» **WHAT YOU ARE ASKED TO DO**: The word "type" marks the lines to keep; find each one in the data and copy it.

------------------------

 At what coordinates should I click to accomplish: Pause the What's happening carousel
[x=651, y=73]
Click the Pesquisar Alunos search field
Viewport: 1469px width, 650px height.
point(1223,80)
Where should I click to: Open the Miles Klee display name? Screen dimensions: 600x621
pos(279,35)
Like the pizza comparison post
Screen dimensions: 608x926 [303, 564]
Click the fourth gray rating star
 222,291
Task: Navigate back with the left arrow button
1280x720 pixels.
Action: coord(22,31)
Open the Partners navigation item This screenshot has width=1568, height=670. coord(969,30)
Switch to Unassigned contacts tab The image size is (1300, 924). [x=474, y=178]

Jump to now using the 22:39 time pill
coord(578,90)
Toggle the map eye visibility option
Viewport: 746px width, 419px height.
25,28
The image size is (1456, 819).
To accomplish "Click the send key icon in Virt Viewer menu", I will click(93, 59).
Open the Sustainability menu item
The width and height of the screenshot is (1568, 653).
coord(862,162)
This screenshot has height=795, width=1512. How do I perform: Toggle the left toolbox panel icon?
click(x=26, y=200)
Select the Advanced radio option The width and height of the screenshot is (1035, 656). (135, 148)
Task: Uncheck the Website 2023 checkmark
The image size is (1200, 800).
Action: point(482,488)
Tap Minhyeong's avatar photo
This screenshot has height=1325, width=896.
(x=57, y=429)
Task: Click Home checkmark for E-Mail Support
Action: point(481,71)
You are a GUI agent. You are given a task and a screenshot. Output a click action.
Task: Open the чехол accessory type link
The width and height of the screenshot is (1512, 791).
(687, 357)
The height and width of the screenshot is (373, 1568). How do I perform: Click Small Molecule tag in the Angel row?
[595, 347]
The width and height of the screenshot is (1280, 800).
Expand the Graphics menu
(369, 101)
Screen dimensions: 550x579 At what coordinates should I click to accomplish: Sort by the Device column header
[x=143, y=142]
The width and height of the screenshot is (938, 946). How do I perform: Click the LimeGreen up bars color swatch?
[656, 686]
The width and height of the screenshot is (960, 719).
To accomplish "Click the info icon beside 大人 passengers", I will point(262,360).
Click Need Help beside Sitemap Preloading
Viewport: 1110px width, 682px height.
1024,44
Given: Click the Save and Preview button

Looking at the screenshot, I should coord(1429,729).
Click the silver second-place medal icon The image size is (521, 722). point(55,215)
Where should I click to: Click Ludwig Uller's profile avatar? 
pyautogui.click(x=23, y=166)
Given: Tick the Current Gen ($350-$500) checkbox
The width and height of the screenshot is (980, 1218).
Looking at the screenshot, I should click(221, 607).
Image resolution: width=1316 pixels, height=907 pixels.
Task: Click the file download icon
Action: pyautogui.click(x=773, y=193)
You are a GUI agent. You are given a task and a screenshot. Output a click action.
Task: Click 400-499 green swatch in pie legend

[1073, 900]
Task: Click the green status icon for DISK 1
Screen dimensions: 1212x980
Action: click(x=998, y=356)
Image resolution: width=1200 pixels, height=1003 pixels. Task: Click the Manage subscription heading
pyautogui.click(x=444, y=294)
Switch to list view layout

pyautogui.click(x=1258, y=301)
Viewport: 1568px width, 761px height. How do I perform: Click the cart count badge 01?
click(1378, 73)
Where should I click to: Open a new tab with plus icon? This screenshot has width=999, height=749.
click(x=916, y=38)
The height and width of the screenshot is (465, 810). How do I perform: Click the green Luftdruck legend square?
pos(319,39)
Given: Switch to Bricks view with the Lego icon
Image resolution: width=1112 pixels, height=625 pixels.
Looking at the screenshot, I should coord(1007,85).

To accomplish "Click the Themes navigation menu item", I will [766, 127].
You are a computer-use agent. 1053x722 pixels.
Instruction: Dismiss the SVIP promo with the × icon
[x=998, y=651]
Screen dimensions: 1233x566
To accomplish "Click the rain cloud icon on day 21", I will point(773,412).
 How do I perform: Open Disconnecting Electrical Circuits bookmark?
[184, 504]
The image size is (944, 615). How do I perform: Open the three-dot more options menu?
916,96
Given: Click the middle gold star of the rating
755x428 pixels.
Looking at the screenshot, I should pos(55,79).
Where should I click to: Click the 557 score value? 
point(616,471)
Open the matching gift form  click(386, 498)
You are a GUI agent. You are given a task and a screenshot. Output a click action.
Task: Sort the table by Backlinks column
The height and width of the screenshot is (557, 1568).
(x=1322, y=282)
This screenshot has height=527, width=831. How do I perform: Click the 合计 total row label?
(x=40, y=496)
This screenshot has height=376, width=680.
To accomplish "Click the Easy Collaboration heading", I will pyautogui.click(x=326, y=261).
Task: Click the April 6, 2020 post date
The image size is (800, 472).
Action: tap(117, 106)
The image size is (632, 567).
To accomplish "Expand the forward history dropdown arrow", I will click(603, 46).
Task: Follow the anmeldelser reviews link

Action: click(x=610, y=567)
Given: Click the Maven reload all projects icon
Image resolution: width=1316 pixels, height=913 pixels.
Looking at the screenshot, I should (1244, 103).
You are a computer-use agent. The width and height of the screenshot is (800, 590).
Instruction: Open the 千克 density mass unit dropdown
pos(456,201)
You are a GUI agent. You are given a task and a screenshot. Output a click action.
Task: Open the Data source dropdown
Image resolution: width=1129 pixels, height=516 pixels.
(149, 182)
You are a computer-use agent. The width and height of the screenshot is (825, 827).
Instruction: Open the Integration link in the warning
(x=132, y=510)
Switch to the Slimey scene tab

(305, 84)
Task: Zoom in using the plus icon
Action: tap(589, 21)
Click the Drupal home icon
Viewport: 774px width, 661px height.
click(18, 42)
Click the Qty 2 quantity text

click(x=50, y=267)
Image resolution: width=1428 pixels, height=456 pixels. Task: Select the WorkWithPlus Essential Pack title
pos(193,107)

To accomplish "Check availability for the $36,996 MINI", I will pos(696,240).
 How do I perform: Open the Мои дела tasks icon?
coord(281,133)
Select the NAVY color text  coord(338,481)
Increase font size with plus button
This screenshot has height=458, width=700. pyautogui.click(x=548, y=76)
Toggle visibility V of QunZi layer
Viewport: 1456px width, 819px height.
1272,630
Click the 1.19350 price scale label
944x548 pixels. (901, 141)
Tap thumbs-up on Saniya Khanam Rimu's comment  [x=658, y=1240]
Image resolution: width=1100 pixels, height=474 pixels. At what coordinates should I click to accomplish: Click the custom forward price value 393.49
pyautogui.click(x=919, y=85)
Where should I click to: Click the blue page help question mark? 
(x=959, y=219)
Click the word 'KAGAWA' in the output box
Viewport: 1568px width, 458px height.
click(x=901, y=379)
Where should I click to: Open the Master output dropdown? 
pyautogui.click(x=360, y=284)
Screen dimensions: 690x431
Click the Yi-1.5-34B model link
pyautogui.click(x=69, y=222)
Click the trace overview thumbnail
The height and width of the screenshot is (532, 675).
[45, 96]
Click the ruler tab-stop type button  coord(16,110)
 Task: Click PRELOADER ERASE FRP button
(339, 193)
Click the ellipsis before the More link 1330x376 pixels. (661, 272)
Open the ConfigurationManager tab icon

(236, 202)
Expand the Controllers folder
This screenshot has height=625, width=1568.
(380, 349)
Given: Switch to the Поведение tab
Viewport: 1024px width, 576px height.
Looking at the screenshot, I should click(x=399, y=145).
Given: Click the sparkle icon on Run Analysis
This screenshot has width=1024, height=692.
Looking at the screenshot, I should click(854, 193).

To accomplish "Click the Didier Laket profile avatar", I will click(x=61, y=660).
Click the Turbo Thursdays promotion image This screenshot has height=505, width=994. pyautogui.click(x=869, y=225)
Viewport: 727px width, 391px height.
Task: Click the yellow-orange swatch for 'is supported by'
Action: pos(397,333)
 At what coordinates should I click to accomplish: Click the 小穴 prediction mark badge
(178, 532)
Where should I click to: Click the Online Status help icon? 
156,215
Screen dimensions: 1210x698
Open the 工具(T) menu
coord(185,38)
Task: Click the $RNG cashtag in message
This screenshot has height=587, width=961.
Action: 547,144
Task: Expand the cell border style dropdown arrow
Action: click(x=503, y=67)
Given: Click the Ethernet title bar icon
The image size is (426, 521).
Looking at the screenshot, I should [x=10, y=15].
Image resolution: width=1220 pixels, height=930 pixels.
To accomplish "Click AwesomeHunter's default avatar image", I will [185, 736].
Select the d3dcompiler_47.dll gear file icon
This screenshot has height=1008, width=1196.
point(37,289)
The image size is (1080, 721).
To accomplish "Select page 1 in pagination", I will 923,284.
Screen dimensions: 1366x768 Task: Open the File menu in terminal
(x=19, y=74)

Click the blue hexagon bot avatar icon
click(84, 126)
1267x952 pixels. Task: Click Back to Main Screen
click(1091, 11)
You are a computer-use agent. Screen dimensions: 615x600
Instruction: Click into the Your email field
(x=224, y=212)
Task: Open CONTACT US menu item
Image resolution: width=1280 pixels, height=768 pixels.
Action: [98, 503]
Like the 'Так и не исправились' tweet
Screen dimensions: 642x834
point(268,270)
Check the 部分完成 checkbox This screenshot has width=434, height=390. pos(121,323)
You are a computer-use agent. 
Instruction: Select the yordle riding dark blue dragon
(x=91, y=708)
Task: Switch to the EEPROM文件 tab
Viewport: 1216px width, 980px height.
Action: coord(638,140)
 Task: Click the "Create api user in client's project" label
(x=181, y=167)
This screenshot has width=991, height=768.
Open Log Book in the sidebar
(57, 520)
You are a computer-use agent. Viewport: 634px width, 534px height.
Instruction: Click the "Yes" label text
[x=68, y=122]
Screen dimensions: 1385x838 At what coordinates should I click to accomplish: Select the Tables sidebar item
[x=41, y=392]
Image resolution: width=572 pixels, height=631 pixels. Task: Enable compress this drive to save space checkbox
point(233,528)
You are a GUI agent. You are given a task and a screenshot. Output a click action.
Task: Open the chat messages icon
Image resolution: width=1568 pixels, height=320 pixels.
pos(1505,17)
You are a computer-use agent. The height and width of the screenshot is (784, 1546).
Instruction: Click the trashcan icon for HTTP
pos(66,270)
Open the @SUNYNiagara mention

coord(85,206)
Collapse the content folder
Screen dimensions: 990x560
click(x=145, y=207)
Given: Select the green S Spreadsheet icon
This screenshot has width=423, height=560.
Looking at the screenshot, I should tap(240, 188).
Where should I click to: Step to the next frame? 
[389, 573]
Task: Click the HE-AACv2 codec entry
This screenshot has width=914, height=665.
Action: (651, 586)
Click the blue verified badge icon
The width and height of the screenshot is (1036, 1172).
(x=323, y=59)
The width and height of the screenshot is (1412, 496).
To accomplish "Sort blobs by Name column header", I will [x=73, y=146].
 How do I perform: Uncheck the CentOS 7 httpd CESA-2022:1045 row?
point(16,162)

------------------------

» **WRITTEN RESPONSE**:
Task: Open the чехол accessory type link
Click the ruler tab-stop type button  coord(16,110)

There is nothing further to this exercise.